◆ **WRITTEN INSTRUCTION**
Recast everything from the line containing "Remove the Workspaces filter with X icon" down to the final line as a Markdown table with the columns "No." and "Entry", numbering each row and omitting blank lines.

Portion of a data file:
-*-

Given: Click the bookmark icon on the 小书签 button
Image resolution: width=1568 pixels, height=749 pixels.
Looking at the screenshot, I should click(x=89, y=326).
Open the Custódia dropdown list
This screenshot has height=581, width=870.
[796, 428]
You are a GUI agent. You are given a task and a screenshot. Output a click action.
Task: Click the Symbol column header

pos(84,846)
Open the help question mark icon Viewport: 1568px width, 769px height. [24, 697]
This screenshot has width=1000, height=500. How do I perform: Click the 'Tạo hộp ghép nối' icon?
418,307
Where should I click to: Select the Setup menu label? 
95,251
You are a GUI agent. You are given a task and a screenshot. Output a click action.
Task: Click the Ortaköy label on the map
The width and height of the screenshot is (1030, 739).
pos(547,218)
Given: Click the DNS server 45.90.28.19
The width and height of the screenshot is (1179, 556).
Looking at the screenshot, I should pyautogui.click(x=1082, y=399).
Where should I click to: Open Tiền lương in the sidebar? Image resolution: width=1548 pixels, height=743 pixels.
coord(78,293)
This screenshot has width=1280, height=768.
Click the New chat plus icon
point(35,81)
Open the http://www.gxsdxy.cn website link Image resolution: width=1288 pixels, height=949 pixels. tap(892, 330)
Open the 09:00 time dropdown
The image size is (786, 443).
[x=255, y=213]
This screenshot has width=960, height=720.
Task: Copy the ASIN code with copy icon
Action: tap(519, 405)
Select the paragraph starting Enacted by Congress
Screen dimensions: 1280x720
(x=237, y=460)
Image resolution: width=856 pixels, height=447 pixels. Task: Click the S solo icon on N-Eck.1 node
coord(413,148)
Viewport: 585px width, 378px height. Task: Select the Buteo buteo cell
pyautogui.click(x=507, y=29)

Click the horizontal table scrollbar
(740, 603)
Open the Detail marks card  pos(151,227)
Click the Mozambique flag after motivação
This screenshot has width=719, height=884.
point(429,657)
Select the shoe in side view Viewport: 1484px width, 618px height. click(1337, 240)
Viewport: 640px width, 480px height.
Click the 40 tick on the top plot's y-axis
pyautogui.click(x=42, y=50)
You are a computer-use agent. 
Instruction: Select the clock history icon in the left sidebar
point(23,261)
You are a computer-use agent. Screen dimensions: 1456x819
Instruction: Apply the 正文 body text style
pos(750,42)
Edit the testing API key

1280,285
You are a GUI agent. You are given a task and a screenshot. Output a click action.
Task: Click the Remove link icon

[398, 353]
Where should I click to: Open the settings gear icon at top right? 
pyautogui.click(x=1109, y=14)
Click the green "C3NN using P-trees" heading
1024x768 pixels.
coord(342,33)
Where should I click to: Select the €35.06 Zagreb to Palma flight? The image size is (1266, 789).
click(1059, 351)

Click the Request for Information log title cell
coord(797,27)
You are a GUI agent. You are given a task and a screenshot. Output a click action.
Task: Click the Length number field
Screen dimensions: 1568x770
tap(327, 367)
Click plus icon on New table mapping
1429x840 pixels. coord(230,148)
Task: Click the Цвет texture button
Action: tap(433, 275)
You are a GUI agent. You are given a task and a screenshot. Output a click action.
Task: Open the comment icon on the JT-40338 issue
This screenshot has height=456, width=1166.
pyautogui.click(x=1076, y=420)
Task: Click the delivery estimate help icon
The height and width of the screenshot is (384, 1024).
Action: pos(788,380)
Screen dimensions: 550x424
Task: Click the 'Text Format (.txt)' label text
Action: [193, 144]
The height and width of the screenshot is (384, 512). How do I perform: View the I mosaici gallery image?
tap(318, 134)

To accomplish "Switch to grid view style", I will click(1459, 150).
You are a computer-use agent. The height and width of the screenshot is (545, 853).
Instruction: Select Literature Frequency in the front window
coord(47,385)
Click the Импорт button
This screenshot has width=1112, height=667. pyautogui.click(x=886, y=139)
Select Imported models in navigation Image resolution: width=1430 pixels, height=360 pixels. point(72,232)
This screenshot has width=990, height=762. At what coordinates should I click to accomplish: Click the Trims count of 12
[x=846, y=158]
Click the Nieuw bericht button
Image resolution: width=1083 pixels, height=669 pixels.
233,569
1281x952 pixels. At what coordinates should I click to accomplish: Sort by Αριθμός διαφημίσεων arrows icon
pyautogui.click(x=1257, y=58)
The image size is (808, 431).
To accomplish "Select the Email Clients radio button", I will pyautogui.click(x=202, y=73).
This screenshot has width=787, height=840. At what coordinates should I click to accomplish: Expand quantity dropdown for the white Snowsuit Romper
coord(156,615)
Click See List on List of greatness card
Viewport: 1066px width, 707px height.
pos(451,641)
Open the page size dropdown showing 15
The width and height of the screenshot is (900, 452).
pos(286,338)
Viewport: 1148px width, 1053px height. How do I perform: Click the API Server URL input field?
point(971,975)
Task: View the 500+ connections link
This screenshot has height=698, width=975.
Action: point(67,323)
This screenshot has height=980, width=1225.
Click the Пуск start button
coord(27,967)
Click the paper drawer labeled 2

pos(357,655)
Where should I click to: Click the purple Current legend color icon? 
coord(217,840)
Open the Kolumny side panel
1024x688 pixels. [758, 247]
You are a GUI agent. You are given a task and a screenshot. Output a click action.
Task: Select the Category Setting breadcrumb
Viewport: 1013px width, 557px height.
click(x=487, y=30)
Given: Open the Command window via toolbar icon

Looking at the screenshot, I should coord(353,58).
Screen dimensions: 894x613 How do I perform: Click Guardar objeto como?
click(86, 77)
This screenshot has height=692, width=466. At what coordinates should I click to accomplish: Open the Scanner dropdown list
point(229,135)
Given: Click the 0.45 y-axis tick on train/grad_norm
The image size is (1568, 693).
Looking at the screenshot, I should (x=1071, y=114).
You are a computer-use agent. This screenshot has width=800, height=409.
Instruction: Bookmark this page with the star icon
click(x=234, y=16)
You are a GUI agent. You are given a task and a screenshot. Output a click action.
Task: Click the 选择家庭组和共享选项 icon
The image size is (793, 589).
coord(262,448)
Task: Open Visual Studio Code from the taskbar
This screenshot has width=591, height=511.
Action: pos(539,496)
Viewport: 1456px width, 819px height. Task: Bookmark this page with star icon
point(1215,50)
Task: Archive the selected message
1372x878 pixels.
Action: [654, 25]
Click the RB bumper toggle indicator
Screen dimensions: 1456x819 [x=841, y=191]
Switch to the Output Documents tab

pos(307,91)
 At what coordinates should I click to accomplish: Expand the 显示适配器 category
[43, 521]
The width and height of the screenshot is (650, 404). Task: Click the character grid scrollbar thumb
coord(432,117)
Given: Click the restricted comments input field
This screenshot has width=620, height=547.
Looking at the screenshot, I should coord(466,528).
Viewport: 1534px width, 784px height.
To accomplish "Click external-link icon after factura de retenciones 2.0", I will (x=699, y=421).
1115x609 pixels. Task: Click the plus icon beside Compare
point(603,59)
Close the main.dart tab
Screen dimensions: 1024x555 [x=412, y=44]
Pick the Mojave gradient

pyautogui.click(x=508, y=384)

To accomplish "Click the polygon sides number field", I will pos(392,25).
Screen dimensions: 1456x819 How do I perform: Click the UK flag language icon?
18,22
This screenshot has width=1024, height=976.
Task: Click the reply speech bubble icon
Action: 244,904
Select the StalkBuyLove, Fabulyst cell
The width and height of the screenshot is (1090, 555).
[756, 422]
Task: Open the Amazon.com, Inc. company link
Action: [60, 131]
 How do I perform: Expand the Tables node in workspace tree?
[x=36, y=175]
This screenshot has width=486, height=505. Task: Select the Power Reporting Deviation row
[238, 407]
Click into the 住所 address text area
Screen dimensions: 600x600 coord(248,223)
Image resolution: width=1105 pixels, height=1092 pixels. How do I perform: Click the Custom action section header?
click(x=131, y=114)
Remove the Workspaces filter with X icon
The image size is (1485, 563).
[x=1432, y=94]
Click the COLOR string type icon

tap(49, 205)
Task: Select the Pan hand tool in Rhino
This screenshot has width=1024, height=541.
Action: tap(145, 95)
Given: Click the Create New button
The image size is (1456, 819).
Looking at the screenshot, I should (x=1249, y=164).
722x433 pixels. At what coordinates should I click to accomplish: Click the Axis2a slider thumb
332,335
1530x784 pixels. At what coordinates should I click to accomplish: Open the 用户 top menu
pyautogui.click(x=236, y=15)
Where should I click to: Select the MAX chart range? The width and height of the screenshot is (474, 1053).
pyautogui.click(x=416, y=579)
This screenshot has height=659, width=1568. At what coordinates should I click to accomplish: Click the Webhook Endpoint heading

-*-

◆ **ANSWER IN FULL**
| No. | Entry |
|---|---|
| 1 | Remove the Workspaces filter with X icon |
| 2 | The image size is (1485, 563). |
| 3 | [x=1432, y=94] |
| 4 | Click the COLOR string type icon |
| 5 | tap(49, 205) |
| 6 | Task: Select the Pan hand tool in Rhino |
| 7 | This screenshot has width=1024, height=541. |
| 8 | Action: tap(145, 95) |
| 9 | Given: Click the Create New button |
| 10 | The image size is (1456, 819). |
| 11 | Looking at the screenshot, I should (x=1249, y=164). |
| 12 | 722x433 pixels. At what coordinates should I click to accomplish: Click the Axis2a slider thumb |
| 13 | 332,335 |
| 14 | 1530x784 pixels. At what coordinates should I click to accomplish: Open the 用户 top menu |
| 15 | pyautogui.click(x=236, y=15) |
| 16 | Where should I click to: Select the MAX chart range? The width and height of the screenshot is (474, 1053). |
| 17 | pyautogui.click(x=416, y=579) |
| 18 | This screenshot has height=659, width=1568. At what coordinates should I click to accomplish: Click the Webhook Endpoint heading |